What happened

Oil prices went haywire today, plummeting far below the lowest prices on record, and actually ending at negative levels. By close of trading Monday, the futures contract price for WTI crude to be delivered in May was negative $18.15 per barrel.  

And yet, oil tanker stocks soared. By the closing bell, crude oil shipper DHT Holdings (NYSE:DHT) had risen 7.5% (after being up more than 12% earlier in the day), and the stock of Frontline (NYSE:FRO) was up 12.7%. Topping them both was Teekay Tankers (NYSE:TNK), up 20.6%.

Oil tanker foredeck

Image source: Getty Images.

So what

Economics 101 dictates that as the price of something (oil, for example) falls, demand for that something rises.

Thus, cheaper oil begets more demand for oil. Maybe not right away. That's why oil prices are falling after all: no demand for gasoline to fuel up our cars while we're sheltering in place, and no demand for jet fuel when no one is taking vacations. But eventually, folks are going to realize that oil and gasoline have become ultra-cheap and, just as soon as we are free to get out and about again, we're going to do just that.

In order to be ready to meet this anticipated increased demand, more oil is going to need to be shipped, and investors today are looking ahead to that day, and investing in oil shipping stocks in anticipation of a boom in demand for their services.

Now what

Oil producers realize this, too. They understand that, as painful as today's oil glut and resulting price crash is, it's a temporary phenomenon. Ideally, they'd therefore like to put their oil in storage now, when prices are low, and refine and sell it later, when prices rise again.

Oil tankers serve this purpose, too.
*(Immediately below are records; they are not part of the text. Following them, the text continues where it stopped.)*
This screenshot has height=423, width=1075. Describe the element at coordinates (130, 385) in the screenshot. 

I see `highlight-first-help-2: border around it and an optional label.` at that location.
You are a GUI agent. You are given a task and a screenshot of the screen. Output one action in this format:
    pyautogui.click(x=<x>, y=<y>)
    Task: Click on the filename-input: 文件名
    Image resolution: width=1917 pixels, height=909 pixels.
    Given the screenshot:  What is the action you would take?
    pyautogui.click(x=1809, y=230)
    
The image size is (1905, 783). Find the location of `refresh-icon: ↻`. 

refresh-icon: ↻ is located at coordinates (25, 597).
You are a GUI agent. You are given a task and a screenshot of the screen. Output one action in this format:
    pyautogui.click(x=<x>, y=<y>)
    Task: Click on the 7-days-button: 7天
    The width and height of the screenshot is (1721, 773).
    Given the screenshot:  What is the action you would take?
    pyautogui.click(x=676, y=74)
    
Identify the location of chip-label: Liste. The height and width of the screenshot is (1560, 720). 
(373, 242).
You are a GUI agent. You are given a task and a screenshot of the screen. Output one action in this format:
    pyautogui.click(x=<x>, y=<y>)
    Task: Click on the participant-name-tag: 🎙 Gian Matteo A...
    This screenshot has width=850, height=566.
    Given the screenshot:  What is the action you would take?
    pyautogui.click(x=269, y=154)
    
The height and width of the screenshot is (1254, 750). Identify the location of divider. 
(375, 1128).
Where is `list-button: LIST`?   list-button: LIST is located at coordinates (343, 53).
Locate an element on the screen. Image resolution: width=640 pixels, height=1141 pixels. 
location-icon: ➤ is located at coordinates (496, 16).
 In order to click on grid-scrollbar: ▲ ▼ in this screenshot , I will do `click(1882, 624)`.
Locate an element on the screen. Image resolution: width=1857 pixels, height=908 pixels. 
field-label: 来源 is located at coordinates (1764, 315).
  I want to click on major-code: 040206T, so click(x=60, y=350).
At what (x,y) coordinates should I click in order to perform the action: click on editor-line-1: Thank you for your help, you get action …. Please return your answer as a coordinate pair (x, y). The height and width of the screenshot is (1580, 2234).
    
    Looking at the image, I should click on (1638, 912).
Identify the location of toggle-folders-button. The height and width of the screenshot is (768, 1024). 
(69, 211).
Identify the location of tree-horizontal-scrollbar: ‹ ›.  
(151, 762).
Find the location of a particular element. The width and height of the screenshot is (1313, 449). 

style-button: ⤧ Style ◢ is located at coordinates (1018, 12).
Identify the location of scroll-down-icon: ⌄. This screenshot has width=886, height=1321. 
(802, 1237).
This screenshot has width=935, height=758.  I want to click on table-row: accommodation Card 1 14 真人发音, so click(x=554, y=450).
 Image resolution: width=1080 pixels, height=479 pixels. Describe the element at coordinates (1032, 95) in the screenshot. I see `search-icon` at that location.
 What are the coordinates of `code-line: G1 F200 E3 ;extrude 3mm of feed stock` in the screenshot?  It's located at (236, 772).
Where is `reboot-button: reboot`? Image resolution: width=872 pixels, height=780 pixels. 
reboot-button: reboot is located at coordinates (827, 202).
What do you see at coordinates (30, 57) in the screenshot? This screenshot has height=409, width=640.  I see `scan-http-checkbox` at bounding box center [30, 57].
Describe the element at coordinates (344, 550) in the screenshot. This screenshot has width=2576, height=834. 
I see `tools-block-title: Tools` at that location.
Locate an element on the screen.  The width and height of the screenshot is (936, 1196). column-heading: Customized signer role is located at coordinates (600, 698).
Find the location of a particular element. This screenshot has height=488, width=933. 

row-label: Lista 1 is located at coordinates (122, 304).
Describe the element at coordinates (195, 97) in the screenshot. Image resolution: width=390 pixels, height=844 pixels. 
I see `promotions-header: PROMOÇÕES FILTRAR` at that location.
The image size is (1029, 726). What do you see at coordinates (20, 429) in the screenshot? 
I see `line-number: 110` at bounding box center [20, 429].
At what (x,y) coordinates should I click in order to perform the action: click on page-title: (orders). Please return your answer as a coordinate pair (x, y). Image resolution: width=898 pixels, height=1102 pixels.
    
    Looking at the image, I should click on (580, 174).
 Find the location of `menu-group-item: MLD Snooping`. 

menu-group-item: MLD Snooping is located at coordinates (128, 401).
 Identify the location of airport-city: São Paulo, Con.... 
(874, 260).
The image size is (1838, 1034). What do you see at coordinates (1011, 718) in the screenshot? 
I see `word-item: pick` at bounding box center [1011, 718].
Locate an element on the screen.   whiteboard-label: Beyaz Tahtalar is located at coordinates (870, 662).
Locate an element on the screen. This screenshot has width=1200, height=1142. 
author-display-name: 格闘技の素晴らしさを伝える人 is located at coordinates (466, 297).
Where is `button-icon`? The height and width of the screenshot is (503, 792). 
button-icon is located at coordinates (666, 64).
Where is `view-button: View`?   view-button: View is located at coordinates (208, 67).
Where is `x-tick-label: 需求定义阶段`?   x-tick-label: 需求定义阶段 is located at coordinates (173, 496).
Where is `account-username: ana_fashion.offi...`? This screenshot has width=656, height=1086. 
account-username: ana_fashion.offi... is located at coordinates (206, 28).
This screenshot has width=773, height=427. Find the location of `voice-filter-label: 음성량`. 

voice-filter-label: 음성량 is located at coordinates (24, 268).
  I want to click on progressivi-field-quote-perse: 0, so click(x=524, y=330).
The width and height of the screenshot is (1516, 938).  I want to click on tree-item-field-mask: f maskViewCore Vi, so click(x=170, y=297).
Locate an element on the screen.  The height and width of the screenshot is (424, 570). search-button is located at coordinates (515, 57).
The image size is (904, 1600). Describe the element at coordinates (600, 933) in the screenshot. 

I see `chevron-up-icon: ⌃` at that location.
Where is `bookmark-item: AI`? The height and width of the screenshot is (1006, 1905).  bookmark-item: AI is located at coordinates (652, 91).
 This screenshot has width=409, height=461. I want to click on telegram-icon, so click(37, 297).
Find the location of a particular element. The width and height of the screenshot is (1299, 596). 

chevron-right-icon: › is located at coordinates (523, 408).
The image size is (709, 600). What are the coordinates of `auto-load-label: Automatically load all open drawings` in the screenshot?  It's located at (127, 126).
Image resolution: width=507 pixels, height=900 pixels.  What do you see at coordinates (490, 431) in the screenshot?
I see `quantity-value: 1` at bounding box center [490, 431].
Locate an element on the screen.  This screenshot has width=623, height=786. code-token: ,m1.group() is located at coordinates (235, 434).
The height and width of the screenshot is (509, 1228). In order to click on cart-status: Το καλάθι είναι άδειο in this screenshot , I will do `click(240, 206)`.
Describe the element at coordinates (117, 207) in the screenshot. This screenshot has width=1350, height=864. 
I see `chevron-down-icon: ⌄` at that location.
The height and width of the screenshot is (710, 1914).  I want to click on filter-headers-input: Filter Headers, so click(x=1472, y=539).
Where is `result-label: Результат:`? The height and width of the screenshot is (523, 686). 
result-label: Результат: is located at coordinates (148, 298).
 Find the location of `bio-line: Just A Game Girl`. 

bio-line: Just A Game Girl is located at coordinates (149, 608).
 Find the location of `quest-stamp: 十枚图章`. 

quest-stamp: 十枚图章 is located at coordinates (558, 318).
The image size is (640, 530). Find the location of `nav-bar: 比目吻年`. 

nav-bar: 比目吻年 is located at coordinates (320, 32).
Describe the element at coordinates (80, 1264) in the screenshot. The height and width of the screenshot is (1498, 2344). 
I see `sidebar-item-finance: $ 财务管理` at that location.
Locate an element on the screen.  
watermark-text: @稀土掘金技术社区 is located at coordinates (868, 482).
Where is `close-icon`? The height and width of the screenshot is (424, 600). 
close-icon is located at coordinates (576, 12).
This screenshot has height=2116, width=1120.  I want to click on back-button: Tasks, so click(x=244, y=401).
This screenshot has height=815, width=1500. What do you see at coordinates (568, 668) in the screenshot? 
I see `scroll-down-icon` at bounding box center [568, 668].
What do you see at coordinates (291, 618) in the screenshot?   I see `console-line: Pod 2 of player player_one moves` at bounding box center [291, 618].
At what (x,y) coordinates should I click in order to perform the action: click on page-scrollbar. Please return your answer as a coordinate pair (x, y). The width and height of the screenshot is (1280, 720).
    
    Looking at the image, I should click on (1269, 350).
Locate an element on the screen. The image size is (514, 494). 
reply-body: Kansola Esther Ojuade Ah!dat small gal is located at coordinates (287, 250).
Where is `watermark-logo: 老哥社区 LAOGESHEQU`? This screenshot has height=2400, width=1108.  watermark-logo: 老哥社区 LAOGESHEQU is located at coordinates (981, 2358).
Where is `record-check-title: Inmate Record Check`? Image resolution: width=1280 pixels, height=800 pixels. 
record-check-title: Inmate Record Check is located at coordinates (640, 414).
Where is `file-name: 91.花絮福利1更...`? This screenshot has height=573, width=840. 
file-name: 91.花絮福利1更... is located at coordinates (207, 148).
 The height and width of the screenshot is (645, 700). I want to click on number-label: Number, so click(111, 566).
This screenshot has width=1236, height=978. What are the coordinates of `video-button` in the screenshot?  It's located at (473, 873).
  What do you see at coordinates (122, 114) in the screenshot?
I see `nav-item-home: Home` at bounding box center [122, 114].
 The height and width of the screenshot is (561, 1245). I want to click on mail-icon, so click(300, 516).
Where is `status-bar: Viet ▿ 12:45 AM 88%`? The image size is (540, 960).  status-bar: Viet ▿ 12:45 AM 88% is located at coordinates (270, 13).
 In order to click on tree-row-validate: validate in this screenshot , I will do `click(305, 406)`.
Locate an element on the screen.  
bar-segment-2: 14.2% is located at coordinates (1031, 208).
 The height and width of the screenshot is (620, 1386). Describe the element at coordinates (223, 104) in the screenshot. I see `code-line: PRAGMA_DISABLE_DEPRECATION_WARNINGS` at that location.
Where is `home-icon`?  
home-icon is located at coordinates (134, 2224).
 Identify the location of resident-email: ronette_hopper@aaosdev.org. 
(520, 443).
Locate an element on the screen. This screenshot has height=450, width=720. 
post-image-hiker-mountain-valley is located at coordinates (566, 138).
They're literally gigantic floating tanks of oil that can be filled now, and drained later. And this adds even more demand to the surge in the market for oil transport services. Thus, there are at least two good reasons oil tankers, and oil tanker stocks, look particularly attractive today.

And here's a third: DHT shares, at 14.4 times earnings, and Frontline at 11.3 times earnings, aren't particularly expensive. Meanwhile, unprofitable Teekay is much less likely to go bankrupt if there's a surge in demand for its services, good reason to expect its share price to rise as bankruptcy risk recedes.

The very real possibility that all three stocks will turn out to be underpriced at today's levels is yet another reason we're seeing them rise.